Plauger, size_t and ptrdiff_t

R

robertwessel2

In another thread, a poster mentioned the Posix ssize_t definition
(signed version of size_t). My initial reaction was to wonder what the
point of the Posix definition was when ptrdiff_t was already defined as
such.

I got the idea that ptrdiff_t had to be the same size as size_t from
Plauger's "The Standard C Library," where he states "... It is always
the signed type that has the same number of bits as the4 unsigned type
chosen for size_t..." This language would not rule out one being int
and the other long so long as sizeof(int)==sizeof(long) for the
implementation.

Now I can't see anywhere in the standard that would require that, at
least not directly, and it seems that a size_t of unsigned int and a
prtdiff_t of long (where int and long are different sizes) would be
possible. C99 defines SIZE_MAX as being at least 65535, and
PTRDIFF_MIN/MAX as being at least -/+65535.

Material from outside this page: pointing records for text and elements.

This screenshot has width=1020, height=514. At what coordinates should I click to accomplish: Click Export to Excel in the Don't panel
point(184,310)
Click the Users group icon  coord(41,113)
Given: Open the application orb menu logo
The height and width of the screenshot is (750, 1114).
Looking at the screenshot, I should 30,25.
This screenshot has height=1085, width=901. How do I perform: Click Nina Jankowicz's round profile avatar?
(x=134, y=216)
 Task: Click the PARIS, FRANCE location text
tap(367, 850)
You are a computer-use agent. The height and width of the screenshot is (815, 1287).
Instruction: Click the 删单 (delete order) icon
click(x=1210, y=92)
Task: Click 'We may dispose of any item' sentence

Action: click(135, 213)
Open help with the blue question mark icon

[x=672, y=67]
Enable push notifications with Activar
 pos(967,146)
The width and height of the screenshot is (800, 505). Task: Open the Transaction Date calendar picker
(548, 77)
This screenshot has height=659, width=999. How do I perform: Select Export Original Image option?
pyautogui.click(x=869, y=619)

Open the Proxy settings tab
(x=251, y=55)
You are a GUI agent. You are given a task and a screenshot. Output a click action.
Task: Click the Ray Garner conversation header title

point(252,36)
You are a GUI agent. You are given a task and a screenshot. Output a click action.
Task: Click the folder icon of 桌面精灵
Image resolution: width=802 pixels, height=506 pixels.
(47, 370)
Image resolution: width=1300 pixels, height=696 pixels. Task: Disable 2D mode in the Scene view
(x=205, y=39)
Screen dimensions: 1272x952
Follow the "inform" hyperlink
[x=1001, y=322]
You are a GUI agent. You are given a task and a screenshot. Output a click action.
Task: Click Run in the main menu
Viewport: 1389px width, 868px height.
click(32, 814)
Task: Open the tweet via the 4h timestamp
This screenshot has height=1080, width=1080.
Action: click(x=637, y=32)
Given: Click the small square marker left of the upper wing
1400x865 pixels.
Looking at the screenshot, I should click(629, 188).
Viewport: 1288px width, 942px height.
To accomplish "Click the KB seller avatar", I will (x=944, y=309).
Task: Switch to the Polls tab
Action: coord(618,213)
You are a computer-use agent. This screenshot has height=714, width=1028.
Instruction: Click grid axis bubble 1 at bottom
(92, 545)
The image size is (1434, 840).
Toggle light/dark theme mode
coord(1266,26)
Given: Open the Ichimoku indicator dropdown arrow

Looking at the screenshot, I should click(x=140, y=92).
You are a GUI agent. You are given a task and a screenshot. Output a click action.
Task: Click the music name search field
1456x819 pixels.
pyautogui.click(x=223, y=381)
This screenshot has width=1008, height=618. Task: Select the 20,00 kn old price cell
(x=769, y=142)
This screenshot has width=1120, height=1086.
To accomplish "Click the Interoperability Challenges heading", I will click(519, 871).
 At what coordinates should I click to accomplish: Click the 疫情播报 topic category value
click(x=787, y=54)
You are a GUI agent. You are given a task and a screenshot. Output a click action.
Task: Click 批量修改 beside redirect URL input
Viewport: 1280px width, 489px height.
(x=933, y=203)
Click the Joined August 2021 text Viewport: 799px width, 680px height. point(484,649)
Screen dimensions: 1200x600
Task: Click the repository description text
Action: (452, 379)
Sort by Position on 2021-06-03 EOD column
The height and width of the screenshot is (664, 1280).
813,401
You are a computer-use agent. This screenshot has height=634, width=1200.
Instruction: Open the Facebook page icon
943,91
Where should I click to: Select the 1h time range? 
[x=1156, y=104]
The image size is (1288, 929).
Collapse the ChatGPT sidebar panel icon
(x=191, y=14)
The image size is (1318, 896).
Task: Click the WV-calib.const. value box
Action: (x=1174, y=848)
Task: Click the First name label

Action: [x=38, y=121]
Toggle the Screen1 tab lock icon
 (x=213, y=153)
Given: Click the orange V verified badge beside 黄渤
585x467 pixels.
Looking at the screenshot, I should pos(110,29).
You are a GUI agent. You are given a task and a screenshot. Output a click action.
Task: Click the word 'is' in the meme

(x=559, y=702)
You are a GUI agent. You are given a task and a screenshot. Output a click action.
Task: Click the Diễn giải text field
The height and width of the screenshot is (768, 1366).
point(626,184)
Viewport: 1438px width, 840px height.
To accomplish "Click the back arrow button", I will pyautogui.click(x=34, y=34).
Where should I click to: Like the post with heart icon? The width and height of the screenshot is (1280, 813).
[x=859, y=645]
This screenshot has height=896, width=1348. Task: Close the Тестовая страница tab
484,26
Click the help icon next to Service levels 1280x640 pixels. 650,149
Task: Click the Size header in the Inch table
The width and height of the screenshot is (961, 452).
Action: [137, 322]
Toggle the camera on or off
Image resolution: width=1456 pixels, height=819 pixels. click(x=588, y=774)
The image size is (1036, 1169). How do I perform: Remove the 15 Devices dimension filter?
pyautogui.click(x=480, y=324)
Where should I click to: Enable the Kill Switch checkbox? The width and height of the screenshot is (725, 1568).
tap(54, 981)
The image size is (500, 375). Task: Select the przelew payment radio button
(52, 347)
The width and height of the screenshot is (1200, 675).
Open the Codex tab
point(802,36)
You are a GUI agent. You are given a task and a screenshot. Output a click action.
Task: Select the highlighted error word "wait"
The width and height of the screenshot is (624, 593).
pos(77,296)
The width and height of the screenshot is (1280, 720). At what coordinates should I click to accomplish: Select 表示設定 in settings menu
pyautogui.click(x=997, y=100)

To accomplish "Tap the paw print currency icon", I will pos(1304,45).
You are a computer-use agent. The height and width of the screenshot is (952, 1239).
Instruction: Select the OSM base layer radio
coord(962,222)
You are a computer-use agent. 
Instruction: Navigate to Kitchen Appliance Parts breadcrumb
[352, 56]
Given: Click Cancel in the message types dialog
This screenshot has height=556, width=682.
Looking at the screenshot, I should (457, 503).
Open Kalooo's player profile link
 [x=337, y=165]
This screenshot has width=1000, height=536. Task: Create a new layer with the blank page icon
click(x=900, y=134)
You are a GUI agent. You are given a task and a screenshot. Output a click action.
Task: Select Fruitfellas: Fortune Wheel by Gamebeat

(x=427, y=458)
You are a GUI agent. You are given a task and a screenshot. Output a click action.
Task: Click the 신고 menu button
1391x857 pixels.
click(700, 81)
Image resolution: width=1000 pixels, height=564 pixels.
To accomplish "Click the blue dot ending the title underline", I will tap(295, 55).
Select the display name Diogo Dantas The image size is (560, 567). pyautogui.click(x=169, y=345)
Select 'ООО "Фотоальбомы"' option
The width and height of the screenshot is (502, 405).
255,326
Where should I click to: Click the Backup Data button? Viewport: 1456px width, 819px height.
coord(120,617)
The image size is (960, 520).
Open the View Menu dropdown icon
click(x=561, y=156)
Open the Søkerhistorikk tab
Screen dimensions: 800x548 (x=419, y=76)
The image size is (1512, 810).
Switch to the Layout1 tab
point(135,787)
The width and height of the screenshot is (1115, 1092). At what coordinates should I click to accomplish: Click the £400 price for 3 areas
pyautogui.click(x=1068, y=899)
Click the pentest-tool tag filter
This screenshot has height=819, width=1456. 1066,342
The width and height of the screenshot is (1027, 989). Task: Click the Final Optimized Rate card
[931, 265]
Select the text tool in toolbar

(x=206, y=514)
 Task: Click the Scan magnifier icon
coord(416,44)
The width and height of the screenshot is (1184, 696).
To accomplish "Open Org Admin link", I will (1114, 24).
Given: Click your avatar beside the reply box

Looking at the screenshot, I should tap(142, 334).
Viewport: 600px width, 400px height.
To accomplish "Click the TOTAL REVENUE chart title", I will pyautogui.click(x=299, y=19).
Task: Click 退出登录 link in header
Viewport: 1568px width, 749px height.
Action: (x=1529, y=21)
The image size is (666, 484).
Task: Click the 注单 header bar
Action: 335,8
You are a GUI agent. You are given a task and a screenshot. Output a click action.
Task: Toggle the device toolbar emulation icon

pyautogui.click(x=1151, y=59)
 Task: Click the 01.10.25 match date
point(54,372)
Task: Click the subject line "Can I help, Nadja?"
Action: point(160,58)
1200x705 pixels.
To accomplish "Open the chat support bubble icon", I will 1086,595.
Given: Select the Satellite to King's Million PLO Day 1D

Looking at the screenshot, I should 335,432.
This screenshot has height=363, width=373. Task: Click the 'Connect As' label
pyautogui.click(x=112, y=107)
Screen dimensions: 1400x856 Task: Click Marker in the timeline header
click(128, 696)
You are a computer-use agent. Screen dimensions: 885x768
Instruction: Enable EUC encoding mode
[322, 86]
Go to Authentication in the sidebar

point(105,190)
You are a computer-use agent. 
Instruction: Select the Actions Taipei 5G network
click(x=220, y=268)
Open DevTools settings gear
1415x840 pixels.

So do size_t and ptrdiff_t have to be the same size (or base type) or
not?
 
M

Michael Mair

In another thread, a poster mentioned the Posix ssize_t definition
(signed version of size_t). My initial reaction was to wonder what the
point of the Posix definition was when ptrdiff_t was already defined as
such.

I got the idea that ptrdiff_t had to be the same size as size_t from
Plauger's "The Standard C Library," where he states "... It is always
the signed type that has the same number of bits as the4 unsigned type
chosen for size_t..." This language would not rule out one being int
and the other long so long as sizeof(int)==sizeof(long) for the
implementation.

Now I can't see anywhere in the standard that would require that, at
least not directly, and it seems that a size_t of unsigned int and a
prtdiff_t of long (where int and long are different sizes) would be
possible. C99 defines SIZE_MAX as being at least 65535, and
PTRDIFF_MIN/MAX as being at least -/+65535.

So do size_t and ptrdiff_t have to be the same size (or base type) or
not?

They don't. For most implementations, the stated connection
will hold.
size_t, ssize_t and ptrdiff_t are typedefed for their respective
_roles_ as well as for abstraction.

Cheers
Michael
 
K

Keith Thompson

In another thread, a poster mentioned the Posix ssize_t definition
(signed version of size_t). My initial reaction was to wonder what the
point of the Posix definition was when ptrdiff_t was already defined as
such.

I got the idea that ptrdiff_t had to be the same size as size_t from
Plauger's "The Standard C Library," where he states "... It is always
the signed type that has the same number of bits as the4 unsigned type
chosen for size_t..." This language would not rule out one being int
and the other long so long as sizeof(int)==sizeof(long) for the
implementation.

Now I can't see anywhere in the standard that would require that, at
least not directly, and it seems that a size_t of unsigned int and a
prtdiff_t of long (where int and long are different sizes) would be
possible. C99 defines SIZE_MAX as being at least 65535, and
PTRDIFF_MIN/MAX as being at least -/+65535.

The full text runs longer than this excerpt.